5 amazing cat world records

From the biggest pet cat ever to the longest whiskers on the planet, be amazed by these fascinating felines as we investigate some cat world record holders.

All our pet cats are unique and special, but only a few are outstanding enough to make it into the Guinness World Records. How does your cat measure up against these record-breaking felines?

1. World’s biggest cat

There are a number of contenders for the title of biggest cat in the world.

If you’re measuring from head to tail tip, the world’s longest pet cats tend to be from the Maine Coon breed. At the time of writing, the longest domestic cat living is a Maine Coon called Barivel, from Vigevano in Italy. This gentle giant was measured at an impressive 120cm (3ft 11.2in).

The longest cat ever recorded, however, was a Maine Coon called Mymains Steward Gilligan (or Stewie for short) from Nevada, USA. In 2010, he stretched out at a super-long 123cm (4ft 0.42in).

The title of world’s tallest cat ever, on the other hand, goes to Arcturus Aldebaran Powers of Michigan, USA, who measured 48.4cm (1ft 7in) from floor to shoulders at the age of two. Arcturus could stand with his front paws on his owners’ kitchen counter and needed to use a dog flap, as a cat flap was too small.

2. World’s smallest cat

The smallest cat in the world ever was Tinker Toy, a male Blue-Point Himalayan Persian who lived in Illinois, USA. The runt of a litter of six, at the age of two and half, Tinker Toy measured only 7cm (2.75in) from floor to shoulders and just 19cm (7.5in) long.

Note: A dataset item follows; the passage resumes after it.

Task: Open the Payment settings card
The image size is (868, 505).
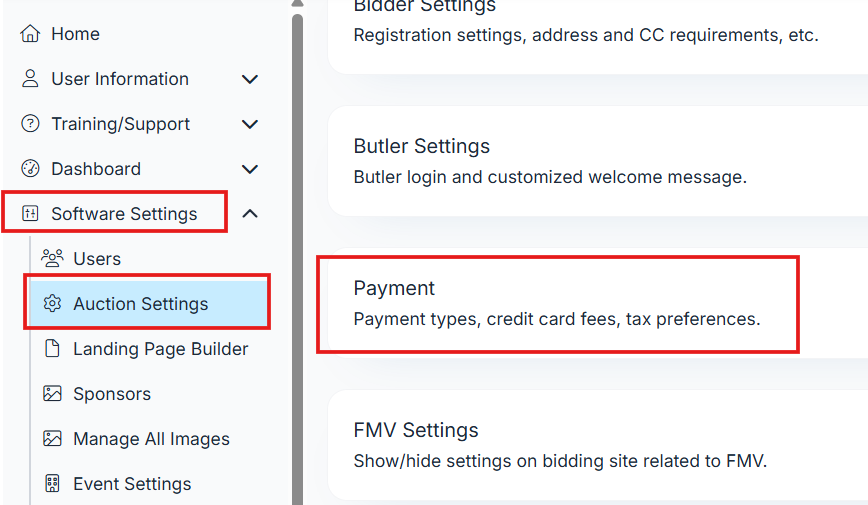Action: coord(557,304)
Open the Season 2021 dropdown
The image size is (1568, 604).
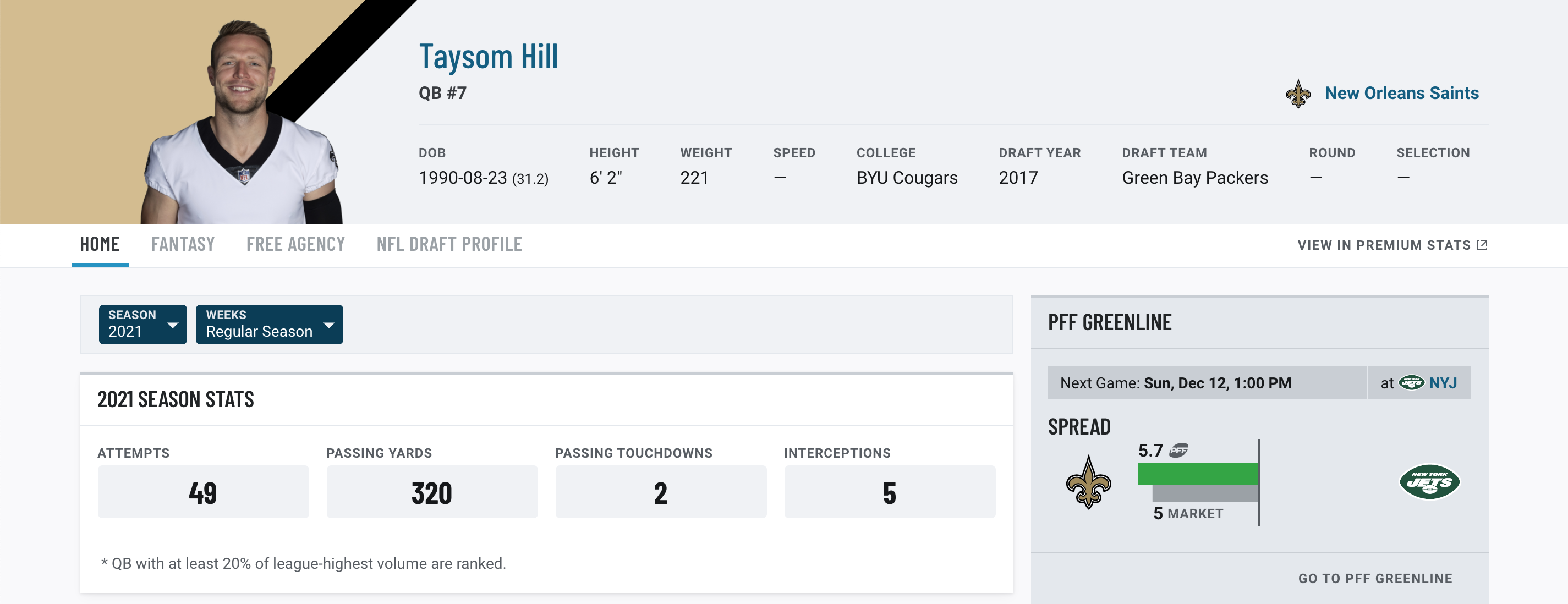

The current record holder for the world’s smallest cat is almost twice the height of Tinker Toy. Lilieput, who measures 13.34cm (5.25in) and lives in California, USA, is a female Munchkin cat – a relatively new breed with exceptionally short legs.

3. World’s richest cat

A number of cats have been left fortunes by their doting owners. The world record holder for being the richest cat was Blackie, the recipient of a whopping £7 million when his owner, reclusive British antique dealer Ben Rea, passed away in 1988. Ben left most of his estate to three cat charities, with the instruction that they look after Blackie, the last survivor of his 15 pet cats. Ben’s family, on the other hand, received nothing.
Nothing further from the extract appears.